Zoe’s Tale by John Scalzi is the same tale as the book before, but told from the perspective of main characters’ adopted teenage daughter Zoe. And I almost regret reading it.

About the Book: Colony of many different races, humans included, are slowly nearing a new planet, where they’ll live and try to make it hospitable enough for second batch of people. All the fun stuff, from home building, to infrastructure, to domesticating animals, and planting whatever possibly grows there. It’s just that someone changed the plans in secret, and it’s no longer the previously decided upon planet. Nor can they use any technology, all to protect them from a threat greater than they’ll face out here, in an unknown wilderness…

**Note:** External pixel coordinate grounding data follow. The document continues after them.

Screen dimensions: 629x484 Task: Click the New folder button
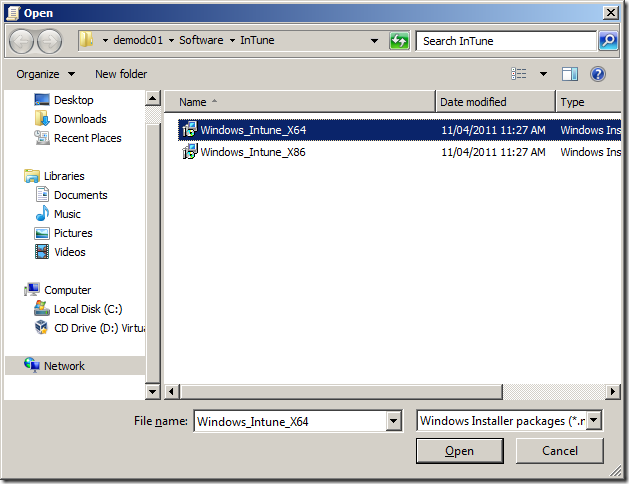tap(121, 74)
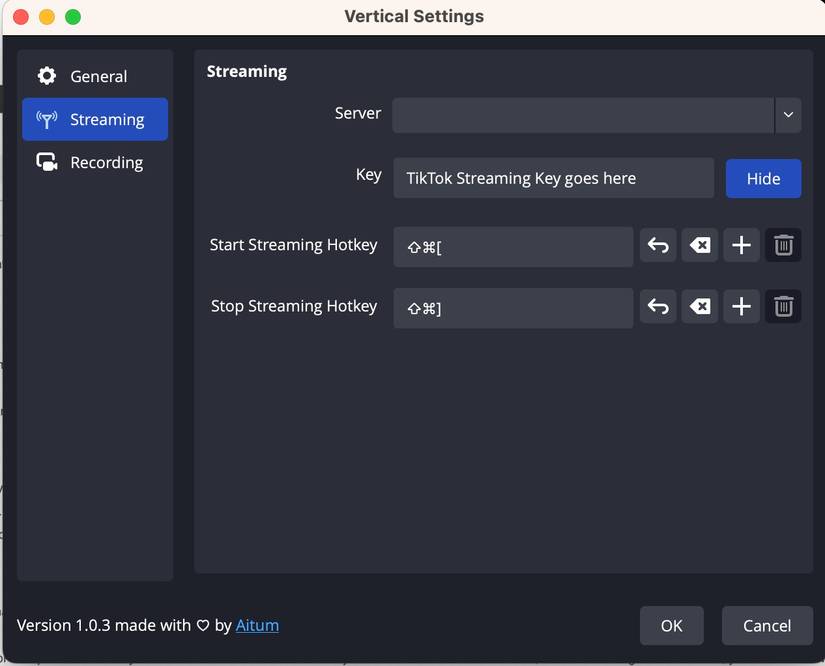Erase Stop Streaming Hotkey with backspace icon
The height and width of the screenshot is (666, 825).
(699, 307)
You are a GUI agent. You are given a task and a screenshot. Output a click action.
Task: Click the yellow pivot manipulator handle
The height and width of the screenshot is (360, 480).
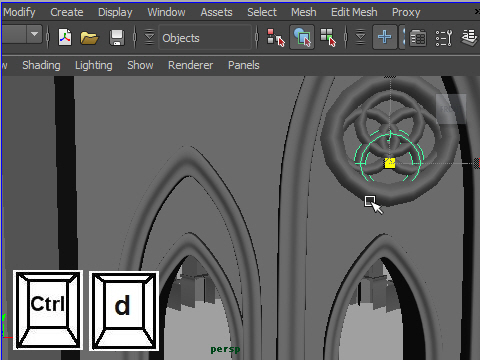390,163
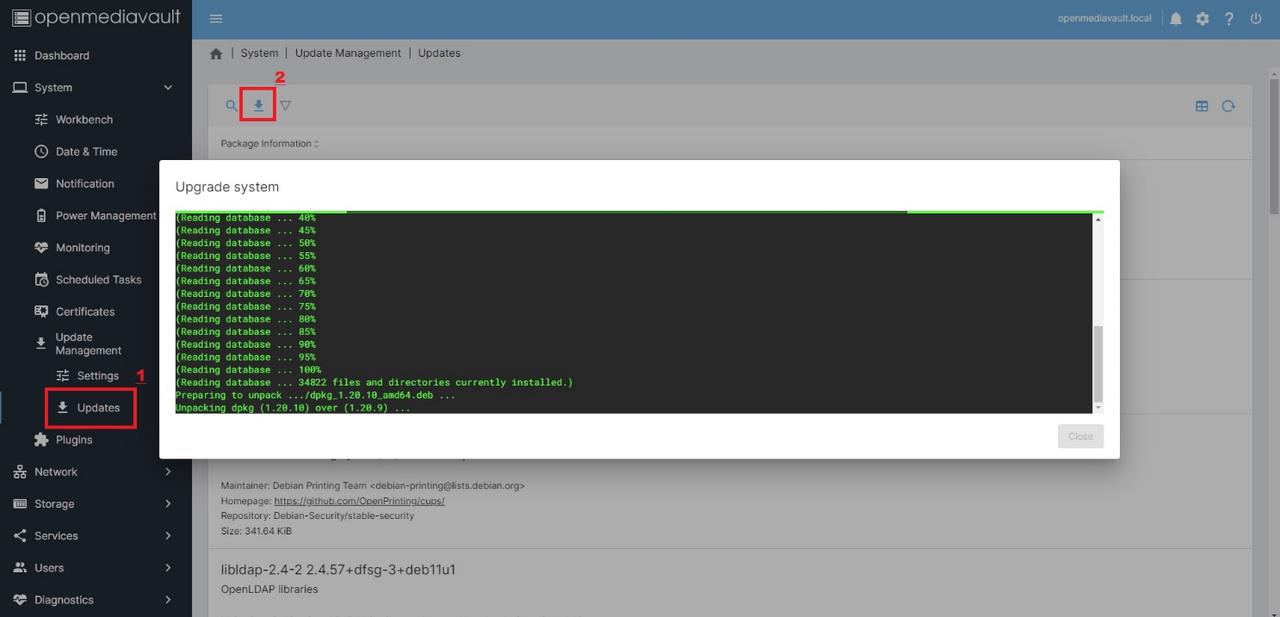Open the Dashboard page

[x=61, y=56]
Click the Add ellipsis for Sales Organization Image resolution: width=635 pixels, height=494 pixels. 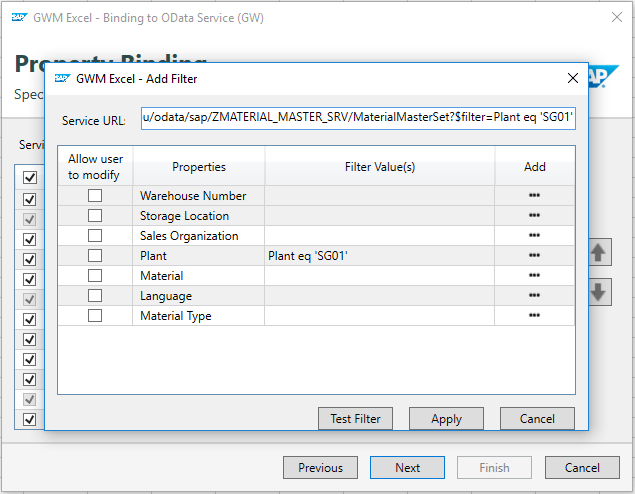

My Opinion: Tale of a primitive living on an alien planet full of sentient beings, told from perspective of high-school students, by an adult author who is not, in fact, a teenager, and likely hasn’t been for a lil while now. As these are shallow, stereotypical characters that were hard to read due to just how stereotypical. You met them in every young adult series ever, from Vampire Diaries, to Sabrina, to whatever else there is. Could predict dialogues from the start of the scene, how lacking it felt. The only saving grace is that the book provides an additional perspective on the previous one. If you do not feel a burning need for such, just skip it.

A wobbly 3 out of 5.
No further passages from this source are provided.